• What you should do:
Whatever the records contain, reproduce all of them exactly.

*** Given records Section Begins ***

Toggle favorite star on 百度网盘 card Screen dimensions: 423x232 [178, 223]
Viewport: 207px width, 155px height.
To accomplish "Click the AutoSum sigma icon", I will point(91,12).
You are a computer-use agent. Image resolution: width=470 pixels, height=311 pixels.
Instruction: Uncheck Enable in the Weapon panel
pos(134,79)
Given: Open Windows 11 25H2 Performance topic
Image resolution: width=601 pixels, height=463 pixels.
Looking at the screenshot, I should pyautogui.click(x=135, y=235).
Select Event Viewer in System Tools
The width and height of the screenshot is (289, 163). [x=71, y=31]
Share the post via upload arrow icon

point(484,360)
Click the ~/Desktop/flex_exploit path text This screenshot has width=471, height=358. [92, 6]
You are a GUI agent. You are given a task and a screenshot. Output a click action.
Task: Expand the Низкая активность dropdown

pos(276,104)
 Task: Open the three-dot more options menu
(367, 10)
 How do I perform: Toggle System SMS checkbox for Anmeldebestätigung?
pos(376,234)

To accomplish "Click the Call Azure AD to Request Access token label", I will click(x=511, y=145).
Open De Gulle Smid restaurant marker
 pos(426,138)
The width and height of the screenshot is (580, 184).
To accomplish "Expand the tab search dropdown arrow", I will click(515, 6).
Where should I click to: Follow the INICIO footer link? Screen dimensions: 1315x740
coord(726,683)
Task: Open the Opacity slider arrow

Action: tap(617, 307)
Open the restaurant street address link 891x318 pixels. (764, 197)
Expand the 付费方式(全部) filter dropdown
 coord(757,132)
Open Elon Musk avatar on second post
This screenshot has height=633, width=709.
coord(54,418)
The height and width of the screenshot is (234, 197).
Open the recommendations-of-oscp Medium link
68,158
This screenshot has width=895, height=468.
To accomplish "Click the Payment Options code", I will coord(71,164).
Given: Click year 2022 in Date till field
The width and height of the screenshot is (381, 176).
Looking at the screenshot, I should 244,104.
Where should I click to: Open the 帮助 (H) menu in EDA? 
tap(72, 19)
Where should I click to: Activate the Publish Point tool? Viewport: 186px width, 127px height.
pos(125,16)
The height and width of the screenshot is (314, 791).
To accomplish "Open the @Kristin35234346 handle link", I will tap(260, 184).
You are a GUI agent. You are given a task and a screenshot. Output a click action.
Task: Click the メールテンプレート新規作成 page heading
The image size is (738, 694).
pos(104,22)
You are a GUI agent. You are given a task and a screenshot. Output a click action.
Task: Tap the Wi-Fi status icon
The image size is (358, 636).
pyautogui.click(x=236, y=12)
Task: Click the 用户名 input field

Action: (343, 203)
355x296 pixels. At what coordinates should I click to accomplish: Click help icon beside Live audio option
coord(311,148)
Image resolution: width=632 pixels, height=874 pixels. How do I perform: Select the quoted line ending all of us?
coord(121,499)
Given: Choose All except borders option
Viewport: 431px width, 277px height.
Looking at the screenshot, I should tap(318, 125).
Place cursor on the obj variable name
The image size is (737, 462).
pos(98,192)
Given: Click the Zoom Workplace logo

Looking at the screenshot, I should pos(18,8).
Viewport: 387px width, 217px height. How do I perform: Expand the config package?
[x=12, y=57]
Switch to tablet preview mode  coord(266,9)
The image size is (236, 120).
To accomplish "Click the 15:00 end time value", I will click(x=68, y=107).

*** Given records Section Ends ***

• Problem solution:
Toggle favorite star on 百度网盘 card Screen dimensions: 423x232 [178, 223]
Viewport: 207px width, 155px height.
To accomplish "Click the AutoSum sigma icon", I will point(91,12).
You are a computer-use agent. Image resolution: width=470 pixels, height=311 pixels.
Instruction: Uncheck Enable in the Weapon panel
pos(134,79)
Given: Open Windows 11 25H2 Performance topic
Image resolution: width=601 pixels, height=463 pixels.
Looking at the screenshot, I should pyautogui.click(x=135, y=235).
Select Event Viewer in System Tools
The width and height of the screenshot is (289, 163). [x=71, y=31]
Share the post via upload arrow icon

point(484,360)
Click the ~/Desktop/flex_exploit path text This screenshot has width=471, height=358. [92, 6]
You are a GUI agent. You are given a task and a screenshot. Output a click action.
Task: Expand the Низкая активность dropdown

pos(276,104)
 Task: Open the three-dot more options menu
(367, 10)
 How do I perform: Toggle System SMS checkbox for Anmeldebestätigung?
pos(376,234)

To accomplish "Click the Call Azure AD to Request Access token label", I will click(x=511, y=145).
Open De Gulle Smid restaurant marker
 pos(426,138)
The width and height of the screenshot is (580, 184).
To accomplish "Expand the tab search dropdown arrow", I will click(515, 6).
Where should I click to: Follow the INICIO footer link? Screen dimensions: 1315x740
coord(726,683)
Task: Open the Opacity slider arrow

Action: tap(617, 307)
Open the restaurant street address link 891x318 pixels. (764, 197)
Expand the 付费方式(全部) filter dropdown
 coord(757,132)
Open Elon Musk avatar on second post
This screenshot has height=633, width=709.
coord(54,418)
The height and width of the screenshot is (234, 197).
Open the recommendations-of-oscp Medium link
68,158
This screenshot has width=895, height=468.
To accomplish "Click the Payment Options code", I will coord(71,164).
Given: Click year 2022 in Date till field
The width and height of the screenshot is (381, 176).
Looking at the screenshot, I should 244,104.
Where should I click to: Open the 帮助 (H) menu in EDA? 
tap(72, 19)
Where should I click to: Activate the Publish Point tool? Viewport: 186px width, 127px height.
pos(125,16)
The height and width of the screenshot is (314, 791).
To accomplish "Open the @Kristin35234346 handle link", I will tap(260, 184).
You are a GUI agent. You are given a task and a screenshot. Output a click action.
Task: Click the メールテンプレート新規作成 page heading
The image size is (738, 694).
pos(104,22)
You are a GUI agent. You are given a task and a screenshot. Output a click action.
Task: Tap the Wi-Fi status icon
The image size is (358, 636).
pyautogui.click(x=236, y=12)
Task: Click the 用户名 input field

Action: (343, 203)
355x296 pixels. At what coordinates should I click to accomplish: Click help icon beside Live audio option
coord(311,148)
Image resolution: width=632 pixels, height=874 pixels. How do I perform: Select the quoted line ending all of us?
coord(121,499)
Given: Choose All except borders option
Viewport: 431px width, 277px height.
Looking at the screenshot, I should tap(318, 125).
Place cursor on the obj variable name
The image size is (737, 462).
pos(98,192)
Given: Click the Zoom Workplace logo

Looking at the screenshot, I should pos(18,8).
Viewport: 387px width, 217px height. How do I perform: Expand the config package?
[x=12, y=57]
Switch to tablet preview mode  coord(266,9)
The image size is (236, 120).
To accomplish "Click the 15:00 end time value", I will click(x=68, y=107).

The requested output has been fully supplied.